In this project, you will develop a urban sound tagging system. Given a ten-second audio recording from some urban environment, it will return whether each of the following eight predefined audio sources is audible or not:

1. engine    
2. machinery-impact   
3. non-machinery-impact    
4. powered-saw    
5. alert-signal    
6. music    
7. human-voice    
8. dog

This is a [multi-label classification](https://en.wikipedia.org/wiki/Multi-label_classification) problem.

### Context

The city of New York, like many others, has a "noise code". For reasons of comfort and public health, jackhammers can only operate on weekdays; pet owners are held accountable for their animals' noises; ice cream trucks may play their jingles while in motion, but should remain quiet once they've parked; blasting a car horn is restricted to situations of imminent danger. The noise code presents a plan of legal enforcement and thus mitigation of harmful and disruptive types of sounds.
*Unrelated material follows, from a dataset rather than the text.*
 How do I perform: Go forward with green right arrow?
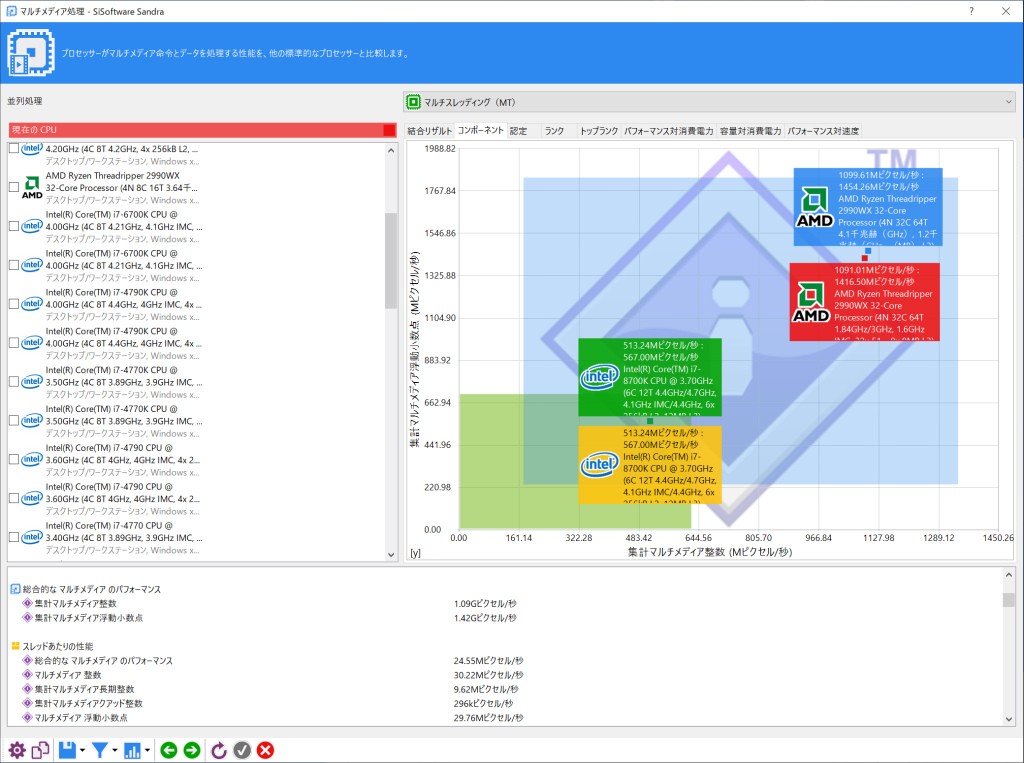(192, 750)
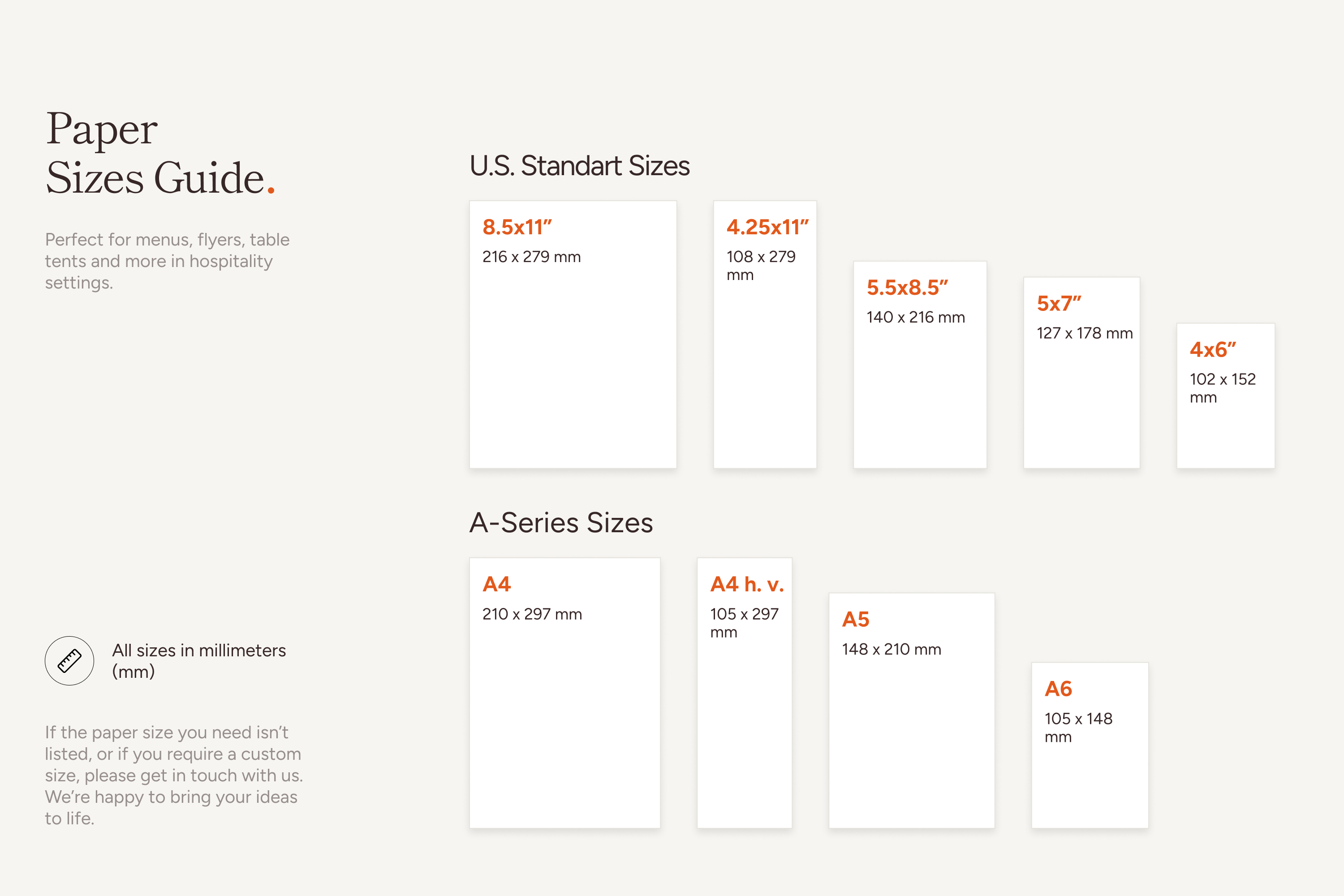Click the U.S. Standart Sizes heading
This screenshot has height=896, width=1344.
click(x=579, y=166)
In an effort towards reducing urban noise pollution, the engagement of citizens is crucial, yet by no means sufficient on its own. Indeed, the rate of complaints that are transmitted, in a given neighborhood, through a municipal service such as 3-1-1, is not necessarily proportional to the level of noise pollution in that neighborhood. In the case of New York City, the Department of Environmental Protection is in charge of attending to the subset of noise complaints which are caused by static sources, including construction and traffic. Unfortunately, statistical evidence demonstrates that, although harmful levels of noise predominantly affect low-income and unemployed New Yorkers, these residents are the least likely to take the initiative of filing a complaint to the city officials. Such a gap between reported exposure and actual exposure raises the challenge of improving fairness, accountability, and transparency in public policies against noise pollution.

Source: [DCASE 2019 Task 5](https://dcase.community/challenge2019/task-urban-sound-tagging)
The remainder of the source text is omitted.